4 Aralık 2013 Çarşamba

geçmişin çiy taneleri...



   (...) Dört beş asır evvel yaşamak... Bu ne tatlı bir hayattı! Şan, şöhret, tagallüb, muvaffakıyet, aşk, hırs, istibdat... Hayatı hissettiren ve şimdi maatteesüf bir masal, bir tarih zemininden başka bir şey olmayan bu tatlı ve hakiki heyecanlar vardı. Ah, bu toprakların üzerinde benim ecdadım bir girdibad-ı berk falud-ı zafer gibi akıncılık ederken ne kadar mesut ve mağrur idiler... Kahramanlık, şecaat ve cesaret-i mutlak içinde geçen gençlikleri onlara ihtiyarlıkları için ne tesellisiz hatıralar, ne muğfil iftiharlar bırakıyordu. Halbuki biz, silahsız, kansız, azametsiz olduğu kadar yorucu, harap edici olan mücadele-i medeniyetin biçare muharipleri, ne kadar sefiliz...

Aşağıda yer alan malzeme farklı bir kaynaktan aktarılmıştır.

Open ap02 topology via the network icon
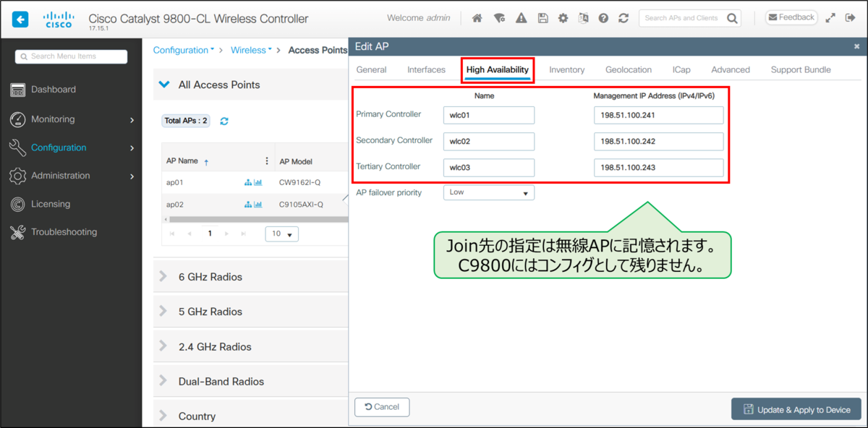 point(248,204)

[Ömer Seyfettin / At, 1912]


* * *


   Nostalji... İşte insanoğlu, en umutsuz anlarında böyle geçmişe sarılıyor. Geçmiş gözümüzün önünde, Kırk Haramiler'in mağarasındaki altınlar kadar bol ve değerli görünüyor. Böyle zamanlarda geçmişi düşünmek, insanlar için görünmez, girişi ve çıkışı meçhul bir sığınak oluyor...

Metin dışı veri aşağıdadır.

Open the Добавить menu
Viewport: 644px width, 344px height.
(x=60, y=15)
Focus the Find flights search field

   Geçmiş günleri özlemek, geçmiş günleri arzulamak her insanın yüreğinde vardır. İhtiyar, gençlik günlerini; hasta, sağlıklı zamanlarını; yenik bir asker, geçmiş zafer günlerini özler... Özler ama geçmiş sandığımız kadar parlak mıdır acaba? Geçmiş, hatıralarımızdaki kadar lekesiz ve masum mudur? Anılarımız, zaman içinde kendini bir şekilde aklar. Yılların üstüne yıllar bindikçe, geçmişin kıyıda köşede kalmış kusurları da bir bir silinir. Sonunda elimizde, kusursuz, lekesiz, mutlu, mesut anılar kalır... İşte böylece geçmiş, daima özlenen bir zaman dilimi halini alır. O artık, asla ulaşılamayacak bir ütopya gibidir...

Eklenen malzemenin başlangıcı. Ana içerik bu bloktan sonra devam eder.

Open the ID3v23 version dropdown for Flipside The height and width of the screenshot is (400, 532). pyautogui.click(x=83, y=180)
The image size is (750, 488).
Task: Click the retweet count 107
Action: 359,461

   Neden birçok yazar ve şair çocukluğuna dair manzumeler ve hikayeler yazmıştır? Çünkü bulunulan zaman, asla çocukluk günlerindeki gibi gamsız ve tasasız değildir; olmayacaktır da... Böylece geçmiş, kendi mazimiz, bizlerin hep özlediği bir masal dünyasına dönüşecektir.

   Geçmiş özlemi, sadece kişisel duygularda belirmez. Geçmiş özlemi, topluluklarda ve milletlerde de kendini gösterir. Yenilen ordular savaş meydanlarından çekilirken, daima galibiyet günlerini ve kitaplarda okudukları muzaffer zamanları anarlar. Kitleler, yüzlerce yıl önceki yaşamları ve örfleri bile özleyebilirler. Bu yüzden, insan topluluklarında da nostalji duygusunu görürüz...

   Geçmiş geri gelmeyecek... Bize tek yararı, ondan dersler çıkararak geleceğimizi yaratmaktır.